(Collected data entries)
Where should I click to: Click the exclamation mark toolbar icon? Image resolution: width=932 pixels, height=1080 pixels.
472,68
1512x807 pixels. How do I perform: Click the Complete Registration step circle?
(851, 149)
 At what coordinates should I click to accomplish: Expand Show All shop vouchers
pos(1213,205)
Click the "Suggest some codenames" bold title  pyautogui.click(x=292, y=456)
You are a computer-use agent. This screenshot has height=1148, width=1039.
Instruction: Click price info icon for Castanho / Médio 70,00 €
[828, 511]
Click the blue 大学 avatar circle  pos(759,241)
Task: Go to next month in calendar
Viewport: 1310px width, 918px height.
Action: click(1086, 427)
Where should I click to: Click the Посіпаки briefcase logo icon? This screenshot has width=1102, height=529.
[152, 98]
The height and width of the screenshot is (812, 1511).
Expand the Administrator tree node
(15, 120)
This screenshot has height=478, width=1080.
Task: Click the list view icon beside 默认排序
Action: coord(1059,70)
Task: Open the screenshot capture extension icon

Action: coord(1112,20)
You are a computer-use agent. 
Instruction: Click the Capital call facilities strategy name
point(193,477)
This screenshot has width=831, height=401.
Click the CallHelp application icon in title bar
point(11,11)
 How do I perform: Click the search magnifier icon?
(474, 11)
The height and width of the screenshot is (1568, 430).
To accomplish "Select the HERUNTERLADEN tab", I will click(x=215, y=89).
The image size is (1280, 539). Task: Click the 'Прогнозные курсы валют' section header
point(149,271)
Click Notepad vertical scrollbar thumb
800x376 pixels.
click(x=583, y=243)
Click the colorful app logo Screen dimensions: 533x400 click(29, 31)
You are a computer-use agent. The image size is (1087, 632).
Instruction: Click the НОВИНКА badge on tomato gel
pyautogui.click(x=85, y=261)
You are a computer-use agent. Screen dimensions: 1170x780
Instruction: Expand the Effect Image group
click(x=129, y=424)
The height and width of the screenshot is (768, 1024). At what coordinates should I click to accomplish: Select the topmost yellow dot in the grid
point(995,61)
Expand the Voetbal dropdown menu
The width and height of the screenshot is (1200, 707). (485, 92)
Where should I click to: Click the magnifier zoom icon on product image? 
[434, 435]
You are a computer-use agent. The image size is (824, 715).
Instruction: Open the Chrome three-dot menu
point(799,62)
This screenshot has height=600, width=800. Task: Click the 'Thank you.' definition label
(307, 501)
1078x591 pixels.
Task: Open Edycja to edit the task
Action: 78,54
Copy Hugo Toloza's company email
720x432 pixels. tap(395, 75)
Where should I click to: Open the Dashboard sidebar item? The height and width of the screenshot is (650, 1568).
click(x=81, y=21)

*Instructions to follow*.
Copy out the lines of the records above in which the string "dimensions" appears.

*Output of the exercise*.
Click the colorful app logo Screen dimensions: 533x400 click(29, 31)
You are a computer-use agent. Screen dimensions: 1170x780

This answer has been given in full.